--- Information supplied Enclosed Below ---

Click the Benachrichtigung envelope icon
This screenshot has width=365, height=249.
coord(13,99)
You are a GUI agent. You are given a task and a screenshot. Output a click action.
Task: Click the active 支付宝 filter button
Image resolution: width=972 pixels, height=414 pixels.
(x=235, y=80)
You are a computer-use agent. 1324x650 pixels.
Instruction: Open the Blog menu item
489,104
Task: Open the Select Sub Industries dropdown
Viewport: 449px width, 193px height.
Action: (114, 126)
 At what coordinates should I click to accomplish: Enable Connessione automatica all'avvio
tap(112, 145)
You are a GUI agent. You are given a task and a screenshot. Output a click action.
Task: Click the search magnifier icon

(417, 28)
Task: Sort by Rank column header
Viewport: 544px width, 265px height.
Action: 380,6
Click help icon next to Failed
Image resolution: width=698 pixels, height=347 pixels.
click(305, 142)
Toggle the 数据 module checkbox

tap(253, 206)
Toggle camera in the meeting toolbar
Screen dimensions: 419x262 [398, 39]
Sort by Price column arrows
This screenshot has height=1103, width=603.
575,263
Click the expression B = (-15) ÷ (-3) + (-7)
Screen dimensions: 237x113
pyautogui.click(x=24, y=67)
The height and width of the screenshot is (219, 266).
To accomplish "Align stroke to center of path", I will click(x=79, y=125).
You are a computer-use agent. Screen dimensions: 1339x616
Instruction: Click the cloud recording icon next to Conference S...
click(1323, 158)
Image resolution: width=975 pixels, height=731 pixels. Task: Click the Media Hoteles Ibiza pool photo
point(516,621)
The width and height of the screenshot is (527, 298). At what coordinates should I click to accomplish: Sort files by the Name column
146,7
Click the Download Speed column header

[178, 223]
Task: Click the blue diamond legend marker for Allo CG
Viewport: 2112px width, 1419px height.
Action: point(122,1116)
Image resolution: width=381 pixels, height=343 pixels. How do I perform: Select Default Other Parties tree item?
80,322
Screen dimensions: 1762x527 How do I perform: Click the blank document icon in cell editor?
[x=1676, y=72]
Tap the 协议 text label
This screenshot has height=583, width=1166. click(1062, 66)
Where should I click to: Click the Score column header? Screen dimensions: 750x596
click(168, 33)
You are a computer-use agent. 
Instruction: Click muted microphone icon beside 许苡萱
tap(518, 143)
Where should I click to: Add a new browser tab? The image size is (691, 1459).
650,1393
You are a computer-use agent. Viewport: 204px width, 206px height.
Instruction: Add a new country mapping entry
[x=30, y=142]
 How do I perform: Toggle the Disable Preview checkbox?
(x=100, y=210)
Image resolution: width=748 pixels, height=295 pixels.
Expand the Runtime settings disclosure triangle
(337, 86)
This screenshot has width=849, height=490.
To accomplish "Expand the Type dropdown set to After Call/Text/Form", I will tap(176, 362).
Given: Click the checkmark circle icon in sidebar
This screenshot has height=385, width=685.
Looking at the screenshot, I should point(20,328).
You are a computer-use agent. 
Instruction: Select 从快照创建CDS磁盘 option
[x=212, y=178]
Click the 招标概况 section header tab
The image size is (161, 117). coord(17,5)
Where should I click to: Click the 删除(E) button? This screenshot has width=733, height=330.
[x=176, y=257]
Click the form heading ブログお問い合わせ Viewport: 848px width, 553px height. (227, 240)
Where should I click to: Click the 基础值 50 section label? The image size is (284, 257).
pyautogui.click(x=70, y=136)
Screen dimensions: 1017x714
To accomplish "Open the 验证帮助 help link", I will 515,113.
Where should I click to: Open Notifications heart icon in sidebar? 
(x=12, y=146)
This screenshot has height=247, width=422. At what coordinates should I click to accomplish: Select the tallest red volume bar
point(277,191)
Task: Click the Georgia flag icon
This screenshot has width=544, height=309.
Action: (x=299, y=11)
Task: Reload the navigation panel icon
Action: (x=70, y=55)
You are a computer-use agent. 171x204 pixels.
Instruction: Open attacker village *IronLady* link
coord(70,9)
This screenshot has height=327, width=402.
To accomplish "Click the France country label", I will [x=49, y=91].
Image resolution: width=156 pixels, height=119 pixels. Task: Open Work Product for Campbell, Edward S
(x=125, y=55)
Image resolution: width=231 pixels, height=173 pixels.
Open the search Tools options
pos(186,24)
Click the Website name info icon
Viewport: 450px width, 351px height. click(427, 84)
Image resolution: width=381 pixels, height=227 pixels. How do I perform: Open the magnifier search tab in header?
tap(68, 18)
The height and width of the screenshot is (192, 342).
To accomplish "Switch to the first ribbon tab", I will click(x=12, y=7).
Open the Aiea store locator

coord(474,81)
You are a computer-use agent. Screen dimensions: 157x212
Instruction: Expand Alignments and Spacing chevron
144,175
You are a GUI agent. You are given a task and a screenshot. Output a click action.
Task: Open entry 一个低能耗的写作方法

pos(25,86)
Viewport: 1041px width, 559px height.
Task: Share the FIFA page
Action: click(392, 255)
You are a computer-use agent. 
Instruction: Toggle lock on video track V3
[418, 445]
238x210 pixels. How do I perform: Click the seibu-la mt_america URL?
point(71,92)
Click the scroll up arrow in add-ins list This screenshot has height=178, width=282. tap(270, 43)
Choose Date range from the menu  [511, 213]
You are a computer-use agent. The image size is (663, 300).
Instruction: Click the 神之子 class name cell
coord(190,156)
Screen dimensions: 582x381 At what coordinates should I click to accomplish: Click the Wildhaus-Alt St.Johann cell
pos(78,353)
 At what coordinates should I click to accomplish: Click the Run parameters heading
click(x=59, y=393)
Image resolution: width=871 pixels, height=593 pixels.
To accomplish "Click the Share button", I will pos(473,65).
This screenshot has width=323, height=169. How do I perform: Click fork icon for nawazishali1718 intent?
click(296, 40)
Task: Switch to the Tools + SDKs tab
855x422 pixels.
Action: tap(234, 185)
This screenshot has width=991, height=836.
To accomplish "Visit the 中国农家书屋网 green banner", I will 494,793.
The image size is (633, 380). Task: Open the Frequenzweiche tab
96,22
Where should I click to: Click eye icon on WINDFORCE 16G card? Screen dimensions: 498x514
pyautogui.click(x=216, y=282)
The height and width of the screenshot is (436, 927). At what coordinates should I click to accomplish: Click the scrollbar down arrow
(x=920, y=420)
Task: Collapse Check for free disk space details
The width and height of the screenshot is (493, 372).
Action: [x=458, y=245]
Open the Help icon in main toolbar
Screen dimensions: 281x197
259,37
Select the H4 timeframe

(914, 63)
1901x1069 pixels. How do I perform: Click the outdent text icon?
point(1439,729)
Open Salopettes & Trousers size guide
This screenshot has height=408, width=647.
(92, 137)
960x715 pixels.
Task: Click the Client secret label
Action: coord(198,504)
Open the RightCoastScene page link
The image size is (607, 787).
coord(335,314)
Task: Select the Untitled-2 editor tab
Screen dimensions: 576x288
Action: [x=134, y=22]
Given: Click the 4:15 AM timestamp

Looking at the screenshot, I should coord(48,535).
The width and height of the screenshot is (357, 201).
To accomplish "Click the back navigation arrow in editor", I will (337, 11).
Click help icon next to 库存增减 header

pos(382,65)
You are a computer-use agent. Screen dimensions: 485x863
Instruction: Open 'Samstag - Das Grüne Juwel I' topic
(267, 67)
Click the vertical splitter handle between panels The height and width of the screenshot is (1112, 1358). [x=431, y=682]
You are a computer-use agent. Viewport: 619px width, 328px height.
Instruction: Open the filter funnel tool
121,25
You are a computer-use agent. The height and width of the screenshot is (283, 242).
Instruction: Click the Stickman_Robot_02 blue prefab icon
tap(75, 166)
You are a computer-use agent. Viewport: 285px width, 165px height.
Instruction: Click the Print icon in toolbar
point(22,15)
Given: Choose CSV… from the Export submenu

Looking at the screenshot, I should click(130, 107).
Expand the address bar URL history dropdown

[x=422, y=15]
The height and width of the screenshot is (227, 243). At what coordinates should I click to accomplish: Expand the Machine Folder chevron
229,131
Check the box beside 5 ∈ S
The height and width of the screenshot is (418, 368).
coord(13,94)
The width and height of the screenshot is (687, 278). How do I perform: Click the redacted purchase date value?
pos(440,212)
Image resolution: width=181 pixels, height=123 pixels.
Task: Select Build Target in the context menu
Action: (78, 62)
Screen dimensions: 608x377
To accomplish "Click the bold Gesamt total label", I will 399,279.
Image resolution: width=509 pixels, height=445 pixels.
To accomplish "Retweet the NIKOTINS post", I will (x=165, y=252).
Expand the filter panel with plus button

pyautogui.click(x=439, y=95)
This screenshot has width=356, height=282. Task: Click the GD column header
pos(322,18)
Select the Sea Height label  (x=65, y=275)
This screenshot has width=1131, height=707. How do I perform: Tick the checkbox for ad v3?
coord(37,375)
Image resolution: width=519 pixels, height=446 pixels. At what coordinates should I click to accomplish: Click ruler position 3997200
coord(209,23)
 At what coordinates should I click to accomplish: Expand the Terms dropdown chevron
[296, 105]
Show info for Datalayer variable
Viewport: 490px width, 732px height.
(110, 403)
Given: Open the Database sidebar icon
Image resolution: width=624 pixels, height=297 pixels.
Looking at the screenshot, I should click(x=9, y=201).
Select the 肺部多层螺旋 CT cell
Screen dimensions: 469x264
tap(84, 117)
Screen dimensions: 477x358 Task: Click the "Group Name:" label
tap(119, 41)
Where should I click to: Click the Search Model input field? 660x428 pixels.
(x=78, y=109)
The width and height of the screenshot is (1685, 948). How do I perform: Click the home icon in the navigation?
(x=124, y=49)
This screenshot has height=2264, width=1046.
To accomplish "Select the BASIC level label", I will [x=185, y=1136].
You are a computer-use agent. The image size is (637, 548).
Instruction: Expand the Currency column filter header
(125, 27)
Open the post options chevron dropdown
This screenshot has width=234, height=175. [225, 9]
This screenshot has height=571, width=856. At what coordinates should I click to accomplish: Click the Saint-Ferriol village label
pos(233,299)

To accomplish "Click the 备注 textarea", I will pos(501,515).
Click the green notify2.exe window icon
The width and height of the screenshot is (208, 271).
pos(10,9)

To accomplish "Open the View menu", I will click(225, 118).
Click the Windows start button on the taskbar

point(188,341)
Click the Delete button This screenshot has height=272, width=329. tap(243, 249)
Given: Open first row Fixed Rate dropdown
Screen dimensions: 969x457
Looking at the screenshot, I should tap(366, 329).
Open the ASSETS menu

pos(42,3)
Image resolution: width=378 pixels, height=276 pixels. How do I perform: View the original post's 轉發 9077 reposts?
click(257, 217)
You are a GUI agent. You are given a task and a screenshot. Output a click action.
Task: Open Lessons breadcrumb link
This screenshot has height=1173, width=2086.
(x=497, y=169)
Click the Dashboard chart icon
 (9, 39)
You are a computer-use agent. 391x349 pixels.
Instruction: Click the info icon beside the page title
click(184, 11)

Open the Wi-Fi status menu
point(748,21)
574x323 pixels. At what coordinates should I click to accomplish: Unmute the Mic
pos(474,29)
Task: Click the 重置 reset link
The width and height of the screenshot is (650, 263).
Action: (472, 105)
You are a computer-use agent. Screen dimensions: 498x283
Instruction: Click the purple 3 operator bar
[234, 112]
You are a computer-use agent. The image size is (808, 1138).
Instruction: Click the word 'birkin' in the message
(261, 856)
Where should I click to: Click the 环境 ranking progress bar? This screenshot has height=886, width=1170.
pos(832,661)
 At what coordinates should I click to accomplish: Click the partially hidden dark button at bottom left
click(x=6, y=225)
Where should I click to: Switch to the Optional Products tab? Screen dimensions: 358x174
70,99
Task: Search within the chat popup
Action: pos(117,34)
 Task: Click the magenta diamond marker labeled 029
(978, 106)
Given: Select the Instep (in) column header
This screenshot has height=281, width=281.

--- End of Enclosed Information supplied ---

◆ Your goal: Wherever a line above contains the string "green", copy that line.

◆ Exercise solution:
To accomplish "Visit the 中国农家书屋网 green banner", I will 494,793.
Click the green notify2.exe window icon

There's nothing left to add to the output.